- WORK REQUIRED
Return the listing below verbatim, every line in its original order and with no alterations.

-- Start PROVIDED DATA --

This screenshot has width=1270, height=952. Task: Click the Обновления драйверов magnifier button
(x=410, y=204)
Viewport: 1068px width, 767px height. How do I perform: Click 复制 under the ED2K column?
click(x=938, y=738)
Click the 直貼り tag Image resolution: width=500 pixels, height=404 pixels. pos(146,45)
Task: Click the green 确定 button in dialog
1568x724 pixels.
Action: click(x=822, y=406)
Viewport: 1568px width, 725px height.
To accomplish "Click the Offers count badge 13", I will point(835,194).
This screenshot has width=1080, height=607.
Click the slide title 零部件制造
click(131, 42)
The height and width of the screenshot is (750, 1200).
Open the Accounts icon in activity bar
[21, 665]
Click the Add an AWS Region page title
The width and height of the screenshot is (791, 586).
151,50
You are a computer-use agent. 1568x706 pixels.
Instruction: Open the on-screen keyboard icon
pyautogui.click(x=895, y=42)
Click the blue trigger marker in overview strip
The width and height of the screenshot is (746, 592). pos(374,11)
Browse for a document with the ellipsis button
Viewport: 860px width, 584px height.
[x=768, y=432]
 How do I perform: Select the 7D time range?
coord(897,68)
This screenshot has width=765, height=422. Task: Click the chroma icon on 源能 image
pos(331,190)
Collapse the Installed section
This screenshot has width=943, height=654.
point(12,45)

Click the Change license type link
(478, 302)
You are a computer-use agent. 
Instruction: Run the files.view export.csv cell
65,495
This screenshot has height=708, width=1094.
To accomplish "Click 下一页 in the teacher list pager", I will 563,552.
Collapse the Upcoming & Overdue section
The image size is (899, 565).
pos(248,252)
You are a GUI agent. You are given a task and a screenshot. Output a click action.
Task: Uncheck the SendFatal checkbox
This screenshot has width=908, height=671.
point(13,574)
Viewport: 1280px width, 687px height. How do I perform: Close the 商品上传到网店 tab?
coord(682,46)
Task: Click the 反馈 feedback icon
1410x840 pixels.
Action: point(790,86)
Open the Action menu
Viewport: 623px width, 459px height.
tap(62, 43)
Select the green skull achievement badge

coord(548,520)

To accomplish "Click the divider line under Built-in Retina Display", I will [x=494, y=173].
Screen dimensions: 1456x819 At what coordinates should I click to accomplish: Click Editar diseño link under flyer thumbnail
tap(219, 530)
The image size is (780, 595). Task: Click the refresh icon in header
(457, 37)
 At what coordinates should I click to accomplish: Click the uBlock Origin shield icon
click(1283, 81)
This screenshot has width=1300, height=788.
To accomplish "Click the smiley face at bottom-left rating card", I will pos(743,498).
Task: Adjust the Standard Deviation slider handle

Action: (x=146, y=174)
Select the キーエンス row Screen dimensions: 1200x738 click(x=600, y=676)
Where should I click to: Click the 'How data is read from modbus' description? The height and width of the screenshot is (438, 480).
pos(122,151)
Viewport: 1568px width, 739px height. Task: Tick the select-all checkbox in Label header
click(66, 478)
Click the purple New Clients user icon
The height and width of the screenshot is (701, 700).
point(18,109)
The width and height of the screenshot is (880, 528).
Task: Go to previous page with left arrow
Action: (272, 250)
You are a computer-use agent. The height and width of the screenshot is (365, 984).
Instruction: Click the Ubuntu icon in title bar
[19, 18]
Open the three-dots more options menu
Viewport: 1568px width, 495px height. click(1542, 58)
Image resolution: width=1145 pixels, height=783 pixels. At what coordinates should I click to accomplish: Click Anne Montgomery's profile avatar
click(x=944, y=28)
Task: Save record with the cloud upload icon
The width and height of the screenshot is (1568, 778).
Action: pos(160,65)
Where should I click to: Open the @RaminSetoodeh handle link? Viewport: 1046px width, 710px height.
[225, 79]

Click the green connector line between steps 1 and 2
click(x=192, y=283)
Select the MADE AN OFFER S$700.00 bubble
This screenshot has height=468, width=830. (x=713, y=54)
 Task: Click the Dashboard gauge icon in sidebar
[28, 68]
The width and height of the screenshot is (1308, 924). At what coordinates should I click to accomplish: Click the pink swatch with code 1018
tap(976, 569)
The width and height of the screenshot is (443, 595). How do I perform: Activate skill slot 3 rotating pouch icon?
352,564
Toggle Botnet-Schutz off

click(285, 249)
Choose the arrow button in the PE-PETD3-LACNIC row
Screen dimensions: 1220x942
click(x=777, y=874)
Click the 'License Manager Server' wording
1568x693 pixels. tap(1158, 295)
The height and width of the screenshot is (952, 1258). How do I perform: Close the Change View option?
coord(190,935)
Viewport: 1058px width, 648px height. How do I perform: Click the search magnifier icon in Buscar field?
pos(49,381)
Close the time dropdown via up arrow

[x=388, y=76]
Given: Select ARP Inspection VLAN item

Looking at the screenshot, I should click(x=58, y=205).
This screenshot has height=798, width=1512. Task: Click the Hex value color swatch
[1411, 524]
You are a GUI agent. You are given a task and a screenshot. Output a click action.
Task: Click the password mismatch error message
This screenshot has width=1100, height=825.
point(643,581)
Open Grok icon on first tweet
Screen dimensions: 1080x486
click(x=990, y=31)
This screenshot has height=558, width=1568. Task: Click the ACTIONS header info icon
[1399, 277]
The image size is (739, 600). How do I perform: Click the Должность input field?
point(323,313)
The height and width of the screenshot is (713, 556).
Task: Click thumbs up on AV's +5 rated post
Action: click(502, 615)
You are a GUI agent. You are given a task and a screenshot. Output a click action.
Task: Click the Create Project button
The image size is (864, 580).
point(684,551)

-- End PROVIDED DATA --

- TASK RESULT
This screenshot has width=1270, height=952. Task: Click the Обновления драйверов magnifier button
(x=410, y=204)
Viewport: 1068px width, 767px height. How do I perform: Click 复制 under the ED2K column?
click(x=938, y=738)
Click the 直貼り tag Image resolution: width=500 pixels, height=404 pixels. pos(146,45)
Task: Click the green 确定 button in dialog
1568x724 pixels.
Action: click(x=822, y=406)
Viewport: 1568px width, 725px height.
To accomplish "Click the Offers count badge 13", I will point(835,194).
This screenshot has width=1080, height=607.
Click the slide title 零部件制造
click(131, 42)
The height and width of the screenshot is (750, 1200).
Open the Accounts icon in activity bar
[21, 665]
Click the Add an AWS Region page title
The width and height of the screenshot is (791, 586).
151,50
You are a computer-use agent. 1568x706 pixels.
Instruction: Open the on-screen keyboard icon
pyautogui.click(x=895, y=42)
Click the blue trigger marker in overview strip
The width and height of the screenshot is (746, 592). pos(374,11)
Browse for a document with the ellipsis button
Viewport: 860px width, 584px height.
[x=768, y=432]
 How do I perform: Select the 7D time range?
coord(897,68)
This screenshot has width=765, height=422. Task: Click the chroma icon on 源能 image
pos(331,190)
Collapse the Installed section
This screenshot has width=943, height=654.
point(12,45)

Click the Change license type link
(478, 302)
You are a computer-use agent. 
Instruction: Run the files.view export.csv cell
65,495
This screenshot has height=708, width=1094.
To accomplish "Click 下一页 in the teacher list pager", I will 563,552.
Collapse the Upcoming & Overdue section
The image size is (899, 565).
pos(248,252)
You are a GUI agent. You are given a task and a screenshot. Output a click action.
Task: Uncheck the SendFatal checkbox
This screenshot has width=908, height=671.
point(13,574)
Viewport: 1280px width, 687px height. How do I perform: Close the 商品上传到网店 tab?
coord(682,46)
Task: Click the 反馈 feedback icon
1410x840 pixels.
Action: point(790,86)
Open the Action menu
Viewport: 623px width, 459px height.
tap(62, 43)
Select the green skull achievement badge

coord(548,520)

To accomplish "Click the divider line under Built-in Retina Display", I will [x=494, y=173].
Screen dimensions: 1456x819 At what coordinates should I click to accomplish: Click Editar diseño link under flyer thumbnail
tap(219, 530)
The image size is (780, 595). Task: Click the refresh icon in header
(457, 37)
 At what coordinates should I click to accomplish: Click the uBlock Origin shield icon
click(1283, 81)
This screenshot has width=1300, height=788.
To accomplish "Click the smiley face at bottom-left rating card", I will pos(743,498).
Task: Adjust the Standard Deviation slider handle

Action: (x=146, y=174)
Select the キーエンス row Screen dimensions: 1200x738 click(x=600, y=676)
Where should I click to: Click the 'How data is read from modbus' description? The height and width of the screenshot is (438, 480).
pos(122,151)
Viewport: 1568px width, 739px height. Task: Tick the select-all checkbox in Label header
click(66, 478)
Click the purple New Clients user icon
The height and width of the screenshot is (701, 700).
point(18,109)
The width and height of the screenshot is (880, 528).
Task: Go to previous page with left arrow
Action: (272, 250)
You are a computer-use agent. The height and width of the screenshot is (365, 984).
Instruction: Click the Ubuntu icon in title bar
[19, 18]
Open the three-dots more options menu
Viewport: 1568px width, 495px height. click(1542, 58)
Image resolution: width=1145 pixels, height=783 pixels. At what coordinates should I click to accomplish: Click Anne Montgomery's profile avatar
click(x=944, y=28)
Task: Save record with the cloud upload icon
The width and height of the screenshot is (1568, 778).
Action: pos(160,65)
Where should I click to: Open the @RaminSetoodeh handle link? Viewport: 1046px width, 710px height.
[225, 79]

Click the green connector line between steps 1 and 2
click(x=192, y=283)
Select the MADE AN OFFER S$700.00 bubble
This screenshot has height=468, width=830. (x=713, y=54)
 Task: Click the Dashboard gauge icon in sidebar
[28, 68]
The width and height of the screenshot is (1308, 924). At what coordinates should I click to accomplish: Click the pink swatch with code 1018
tap(976, 569)
The width and height of the screenshot is (443, 595). How do I perform: Activate skill slot 3 rotating pouch icon?
352,564
Toggle Botnet-Schutz off

click(285, 249)
Choose the arrow button in the PE-PETD3-LACNIC row
Screen dimensions: 1220x942
click(x=777, y=874)
Click the 'License Manager Server' wording
1568x693 pixels. tap(1158, 295)
The height and width of the screenshot is (952, 1258). How do I perform: Close the Change View option?
coord(190,935)
Viewport: 1058px width, 648px height. How do I perform: Click the search magnifier icon in Buscar field?
pos(49,381)
Close the time dropdown via up arrow

[x=388, y=76]
Given: Select ARP Inspection VLAN item

Looking at the screenshot, I should click(x=58, y=205).
This screenshot has height=798, width=1512. Task: Click the Hex value color swatch
[1411, 524]
You are a GUI agent. You are given a task and a screenshot. Output a click action.
Task: Click the password mismatch error message
This screenshot has width=1100, height=825.
point(643,581)
Open Grok icon on first tweet
Screen dimensions: 1080x486
click(x=990, y=31)
This screenshot has height=558, width=1568. Task: Click the ACTIONS header info icon
[1399, 277]
The image size is (739, 600). How do I perform: Click the Должность input field?
point(323,313)
The height and width of the screenshot is (713, 556).
Task: Click thumbs up on AV's +5 rated post
Action: click(502, 615)
You are a GUI agent. You are given a task and a screenshot. Output a click action.
Task: Click the Create Project button
The image size is (864, 580).
point(684,551)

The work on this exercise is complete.